▶ _Your instructions_: No line before the one holding "The width and" is to be copied; that line and all after it, through the end of the listing, are returned exactly, minus pictures.
——
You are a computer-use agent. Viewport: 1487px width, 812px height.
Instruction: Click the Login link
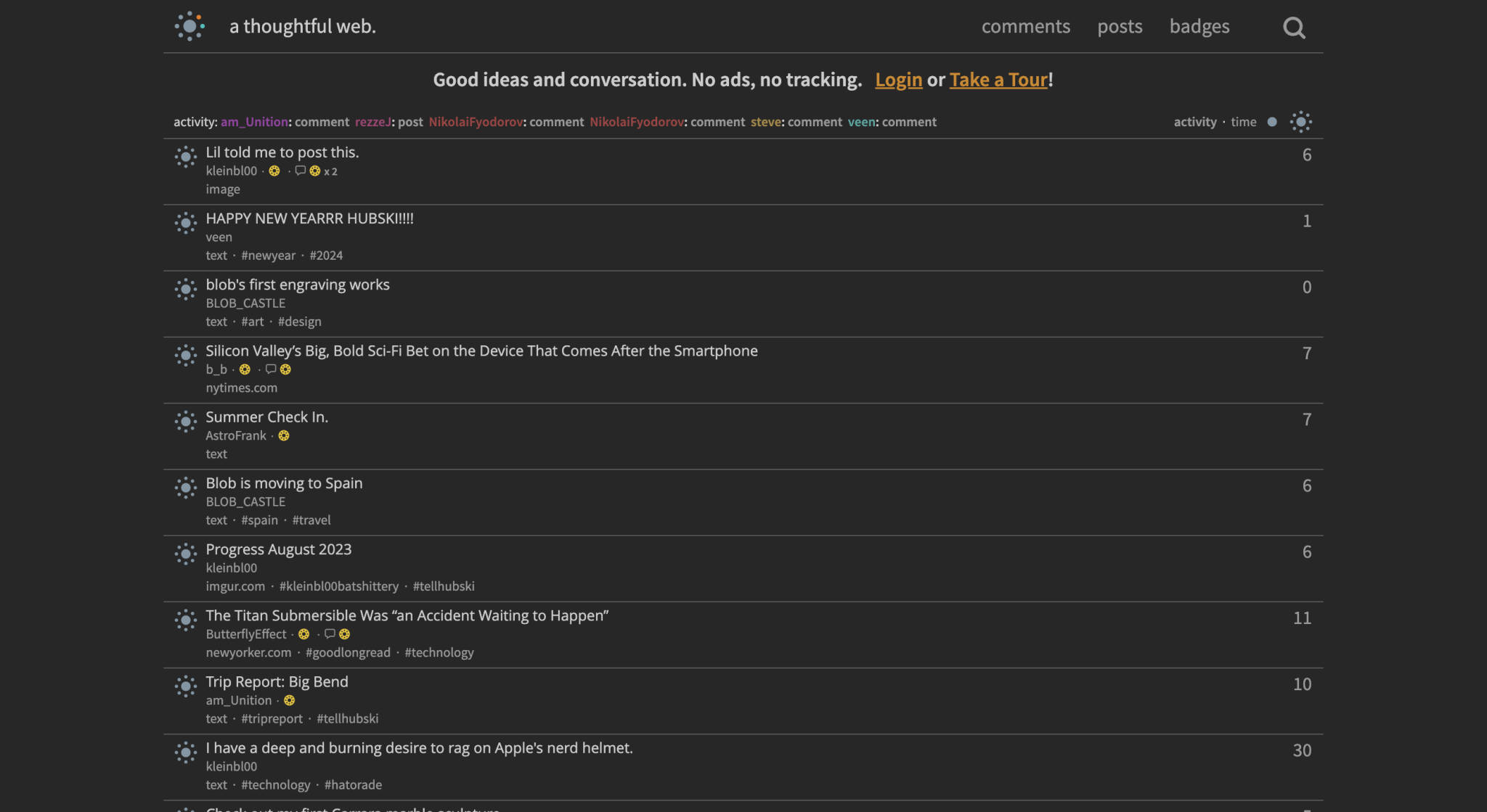(x=898, y=80)
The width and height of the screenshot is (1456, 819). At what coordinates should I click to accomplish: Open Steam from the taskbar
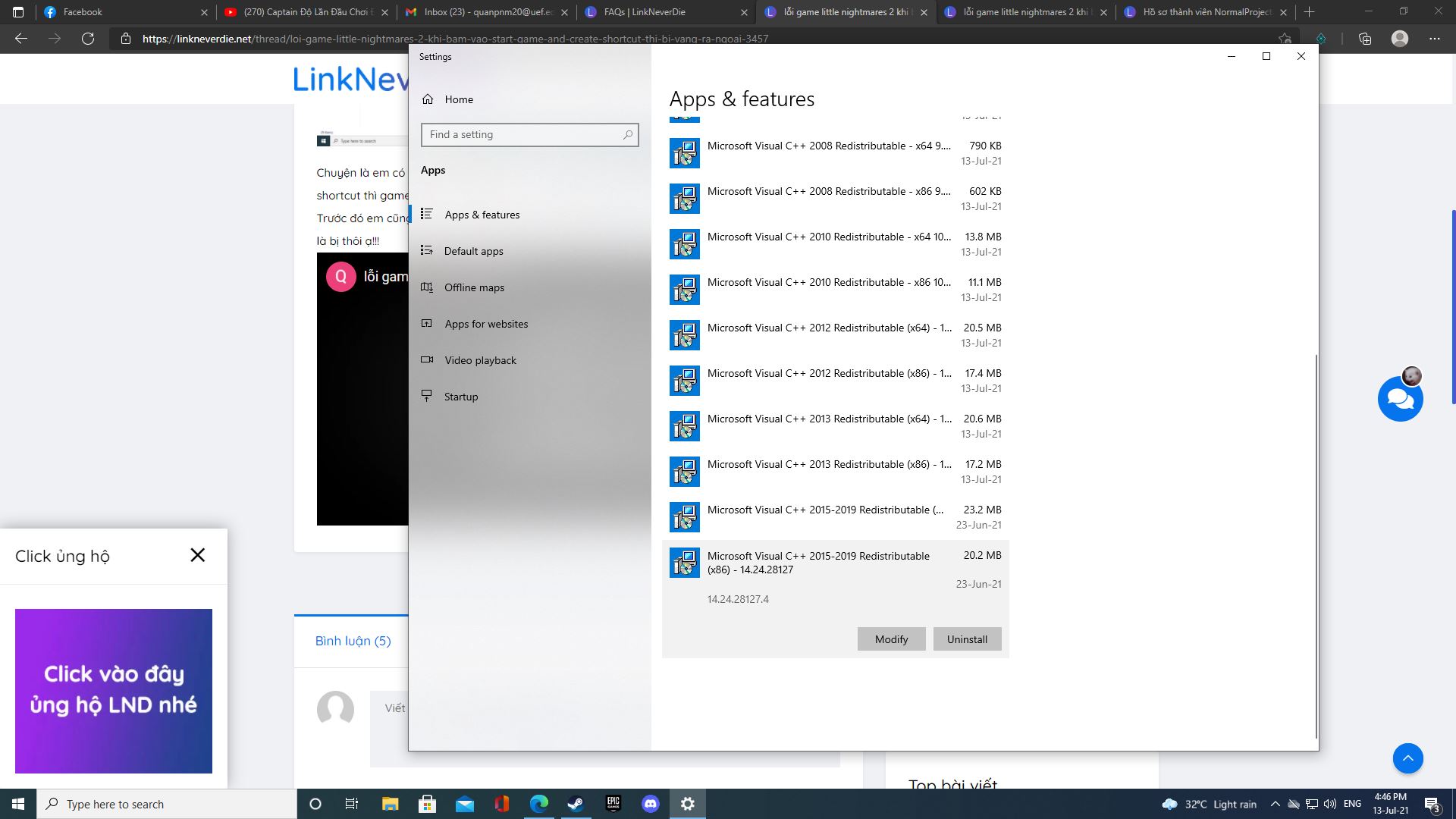(576, 804)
——
▶ _Output for this exercise_:
The width and height of the screenshot is (1456, 819). At what coordinates should I click to accomplish: Open Steam from the taskbar
(576, 804)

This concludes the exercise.